**Exercises to complete:**
1. In the Denham Harman biography, rewrite the paragraph that begins "Immediately after earning his Ph.D." as a short bulleted list that keeps its main facts.
2. According to the Denham Harman biography, which school granted Harman his M.D.?

**Document passage:**
- Born: February 14, 1916 San Francisco, California, U.S.
- Died: November 25, 2014 (aged 98) Omaha, Nebraska, U.S.
- Education: University of California, Berkeley, Stanford University
- Known for: Free radical theory of aging
- Scientific career
- Institutions: Shell Oil, Emeryville, California; University of Nebraska

= Denham Harman =

American biogerontologist

Denham Harman (February 14, 1916 – November 25, 2014) was an American medical academic who latterly served as professor emeritus at the University of Nebraska Medical Center. Harman is known as the "father of the free radical theory of aging".

==Background==
Harman was born in San Francisco and he earned his BS and Ph.D. in 1943 from the College of Chemistry at the University of California, Berkeley and his M.D. from Stanford University, finishing his internship in 1954.

Immediately after earning his Ph.D., in 1943, Harman joined the reaction kinetics department of Shell Oil in Emeryville, California. He worked for six years as a Shell research chemist, in part studying free radical reactions in petroleum products. During that period he was granted 35 patents, one for a compound used in plastic strips to kill flies ("Shell No Pest Strip").

**Data:**
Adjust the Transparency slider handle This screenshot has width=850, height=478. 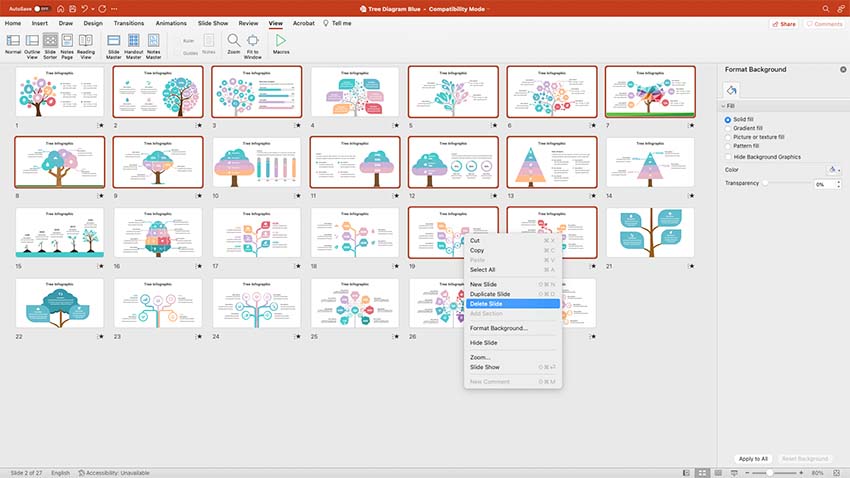(766, 184)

**Exercise answers:**
1.
- In 1943, right after his Ph.D., Harman joined the reaction kinetics department of Shell Oil in Emeryville, California.
- He worked there for six years as a research chemist, partly studying free radical reactions in petroleum products.
- During that time he was granted 35 patents, including one for a compound used in fly-killing plastic strips ("Shell No Pest Strip").

2. Stanford University.